In its Tremblay Commission memorandum, (the said Commission was appointed by the Quebec Government) the CTCC says again, in the chapter on comparisons with the rest of Canada.
"It always holds that economic inferiority accompanies inferior hygienic conditions and high mortality rates. As long as Quebec province, for example, remains inferior to Ontario and to the rest of Canada from the viewpoint of wages and employment, it is reasonable to foresee that she will also be inferior from the viewpoint of health."
That means stating that the province of Quebec is poorer than Ontario and than the rest of Canada in general. This certainly does not conform with the truth, if riches consist in the realities named above, in the productive capacity of the province.
But the memorandum leans on the argument which suggests the futility of all workmen's claims when it defines this economic inferiority: "inferiority from the point of view of salaries and employment."
There it is. As long as family income depends uniquely upon wages and hiring, we can never mention integral family revenue since the more children there are in a family the lower is the relative family income. And the wage system can never reach a level where there is stable revenue, security for the morrow, in a world of progress where technology aims at eliminating, more and more, the need for human labour in programs of production.

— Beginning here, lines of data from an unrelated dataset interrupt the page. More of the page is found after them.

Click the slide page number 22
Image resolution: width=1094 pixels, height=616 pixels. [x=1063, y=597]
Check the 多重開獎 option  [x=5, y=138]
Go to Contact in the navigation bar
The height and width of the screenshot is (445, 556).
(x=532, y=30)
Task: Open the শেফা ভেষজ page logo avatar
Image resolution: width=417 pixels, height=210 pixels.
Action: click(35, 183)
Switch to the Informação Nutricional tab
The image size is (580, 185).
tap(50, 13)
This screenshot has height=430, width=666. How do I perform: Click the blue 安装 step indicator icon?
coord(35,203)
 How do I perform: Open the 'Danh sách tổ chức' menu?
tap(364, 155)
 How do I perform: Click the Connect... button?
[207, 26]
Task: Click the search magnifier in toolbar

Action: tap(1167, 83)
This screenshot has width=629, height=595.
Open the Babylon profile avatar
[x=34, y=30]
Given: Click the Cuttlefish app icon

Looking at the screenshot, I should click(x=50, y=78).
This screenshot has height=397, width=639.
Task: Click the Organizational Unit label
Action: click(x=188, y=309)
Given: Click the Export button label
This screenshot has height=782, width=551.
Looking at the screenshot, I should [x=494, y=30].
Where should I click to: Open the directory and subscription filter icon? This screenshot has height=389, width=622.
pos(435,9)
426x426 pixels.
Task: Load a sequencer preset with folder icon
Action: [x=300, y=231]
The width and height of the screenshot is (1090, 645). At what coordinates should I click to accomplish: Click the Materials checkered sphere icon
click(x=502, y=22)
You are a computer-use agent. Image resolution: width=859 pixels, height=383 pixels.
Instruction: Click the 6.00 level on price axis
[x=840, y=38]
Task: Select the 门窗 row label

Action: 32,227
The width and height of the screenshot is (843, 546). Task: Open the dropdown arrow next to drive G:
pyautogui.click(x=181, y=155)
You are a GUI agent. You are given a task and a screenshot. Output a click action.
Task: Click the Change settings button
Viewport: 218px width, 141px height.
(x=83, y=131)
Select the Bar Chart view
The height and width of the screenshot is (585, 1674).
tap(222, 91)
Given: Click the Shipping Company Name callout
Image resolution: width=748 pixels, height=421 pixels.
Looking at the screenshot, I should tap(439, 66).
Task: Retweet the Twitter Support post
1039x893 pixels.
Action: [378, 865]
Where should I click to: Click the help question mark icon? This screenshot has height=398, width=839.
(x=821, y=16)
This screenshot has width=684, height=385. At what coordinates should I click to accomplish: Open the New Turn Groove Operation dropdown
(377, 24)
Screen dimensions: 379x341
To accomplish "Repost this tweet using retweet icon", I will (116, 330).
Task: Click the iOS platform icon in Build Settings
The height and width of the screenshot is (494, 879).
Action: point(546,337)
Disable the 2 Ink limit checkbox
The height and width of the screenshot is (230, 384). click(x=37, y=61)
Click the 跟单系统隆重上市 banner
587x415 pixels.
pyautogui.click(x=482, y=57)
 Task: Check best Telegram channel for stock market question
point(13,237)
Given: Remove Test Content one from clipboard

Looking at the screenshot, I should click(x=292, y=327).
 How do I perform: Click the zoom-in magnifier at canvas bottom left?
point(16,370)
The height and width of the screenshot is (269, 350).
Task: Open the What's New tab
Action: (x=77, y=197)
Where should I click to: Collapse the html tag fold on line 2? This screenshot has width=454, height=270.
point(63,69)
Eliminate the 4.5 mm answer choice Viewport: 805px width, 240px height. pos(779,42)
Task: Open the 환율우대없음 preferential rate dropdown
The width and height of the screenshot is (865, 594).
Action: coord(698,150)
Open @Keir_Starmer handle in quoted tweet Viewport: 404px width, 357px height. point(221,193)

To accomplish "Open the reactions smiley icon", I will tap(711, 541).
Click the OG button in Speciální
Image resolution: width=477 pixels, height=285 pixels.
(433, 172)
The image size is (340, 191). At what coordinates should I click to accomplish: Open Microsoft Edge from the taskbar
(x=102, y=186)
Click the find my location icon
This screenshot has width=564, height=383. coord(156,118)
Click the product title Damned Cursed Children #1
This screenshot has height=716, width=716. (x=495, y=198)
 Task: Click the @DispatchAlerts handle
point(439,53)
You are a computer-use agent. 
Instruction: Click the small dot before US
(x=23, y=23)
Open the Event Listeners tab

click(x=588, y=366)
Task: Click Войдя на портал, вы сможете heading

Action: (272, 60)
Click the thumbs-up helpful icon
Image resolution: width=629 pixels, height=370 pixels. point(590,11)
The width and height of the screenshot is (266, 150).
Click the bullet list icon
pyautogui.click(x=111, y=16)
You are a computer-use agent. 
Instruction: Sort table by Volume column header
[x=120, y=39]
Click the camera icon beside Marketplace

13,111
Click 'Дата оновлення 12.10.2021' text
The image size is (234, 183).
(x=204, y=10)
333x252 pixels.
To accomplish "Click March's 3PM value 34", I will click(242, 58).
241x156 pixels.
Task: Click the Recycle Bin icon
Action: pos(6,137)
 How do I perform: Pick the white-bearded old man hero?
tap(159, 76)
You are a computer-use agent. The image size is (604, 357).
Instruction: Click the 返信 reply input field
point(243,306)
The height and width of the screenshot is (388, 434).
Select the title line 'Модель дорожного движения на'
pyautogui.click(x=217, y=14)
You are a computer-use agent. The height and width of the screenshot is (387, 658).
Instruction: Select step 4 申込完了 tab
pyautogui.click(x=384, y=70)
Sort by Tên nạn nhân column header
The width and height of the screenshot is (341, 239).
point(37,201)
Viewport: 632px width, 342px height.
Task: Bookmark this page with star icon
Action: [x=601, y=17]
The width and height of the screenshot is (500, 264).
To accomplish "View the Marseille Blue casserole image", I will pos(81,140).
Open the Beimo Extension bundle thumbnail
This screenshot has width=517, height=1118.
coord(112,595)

The province of Quebec is a rich province. The fact that its riches are not placed at the disposal of families is the result of an inept financial system of distribution and allocation. This is true in any Province of Canada. And this indicates where a change should be made instead of calling for more taxes, more bureaucracy, more stateism.
It is false, moreover, to imagine that health insurance will move the burden from less fortunate families to those whose pokets are better filled. Increases in taxes which are to be paid from the wages of labor are felt directly in the buying power of the family. And increases in taxes paid by companies that possess the means of production, soon find their way into the structure of costs. When prices go up as a result of tax increases, it is the large families that suffer most.
You will never get out of this dilemma as long as you are under the present financial system. You will not get out even by socializing the means of production: when there would be no longer anyone except the state as employer, taxes would necessarily have to be all supported by the employees.
There is only one solution for all these problems of finance, whether they be related to health, or to costs, or to property, or to public corporations, and this solution is Social Credit. For the simple reason that under Social Credit there would no longer be any purely financial problems. There would be no problems except those of production — and the latter are so easily solved nowadays.
No. Certainly not State Health-insurance, with its taxes and coercive approach. But Social Credit with the purchasing power geared to the productive possibilities of the country. Social Credit with periodic dividends for all, distributing part of the total purchasing power on a pro rata basis according to the number of persons in each family. Every person, every family could look after their own needs, health included, by themselves or in free association with others.
This would mean greater conformity with reality and with each individual's liberty of choice.